According to the assumption, culture writes upon this blank slate, shaping an individual until they conform to social norms. Tabula rasa thinking has been around for a long time, but it reached its zenith in the 1970s and 1980s when postmodern philosophy became popular.
The postmodern theorist Michel Foucault famously eyed biology and medicine with suspicion. He characterised “knowledge-producing” institutions, such as the medical clinic, as potential tools of oppression. According to postmodernists, traditional research agendas were racist, classist and sexist, (albeit often unintentionally).
These ideas have been incredibly influential. In many undergraduate humanities courses—such as English Studies or Gender Studies—a student learns that the scientific method is biased for the fact that “if you ask certain questions you get certain answers.” Simply asking a question about sex differences reinforces a potentially constraining cultural dichotomy.
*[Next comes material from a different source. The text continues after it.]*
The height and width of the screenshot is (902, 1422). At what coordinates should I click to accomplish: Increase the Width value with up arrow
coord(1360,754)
Today anti-vaccination advocates cite postmodern arguments in their suspicion of the pharmaceutical industry. Anthropologist Anna Kata has written:
Anti-vaccination protestors make postmodern arguments that reject biomedical and scientific “facts” in favour of their own interpretations… these postmodern discourses must be acknowledged in order to begin a dialogue.
Postmodern ideas are often presented in a very complicated language. At their heart however, lies an implicit manifesto of questioning socially received “binaries,” dichotomies hitherto thought to be self evident, such as male versus female, normal versus abnormal, or biology versus culture. Postmodernism tells us that these binaries are arbitrary, that gender is fluid for example, and in doing so has helped many men and women who don’t fit into straight-laced ideals of masculinity and femininity explore sex and gender with an open mind.
Unfortunately however, postmodern philosophy and the cultural baggage of the tabula rasa has not helped women in areas of health and medicine. In fact it has harmed us. This is simply because there is much more to biological sex than reproductive anatomy. And when it comes to testing biomedical hypotheses or interventions, we need to apply strict binaries. We need to test control groups against experimental groups, and women against men, to eliminate noise and bias, so that we can make causal inferences.
Zealous activists may argue that incorporating sex differences in studies may provide ammunition to those wishing to make sexist generalisations about women. However we also need to be aware that a dismissive attitude towards sex differences research constructs an arbitrary binary. If sex differences research is automatically viewed as “bad” while proof of similarities is viewed as “good,” then we are failing to think critically. (If Foucault could see how rigid his inheritors have become, he’d be turning in his grave).
The bottom line is that women’s health needs to be taken seriously. While sex differences research should be treated with a healthy scepticism (like any other research agenda) if we are too afraid to ask the questions, we will end up with no answers.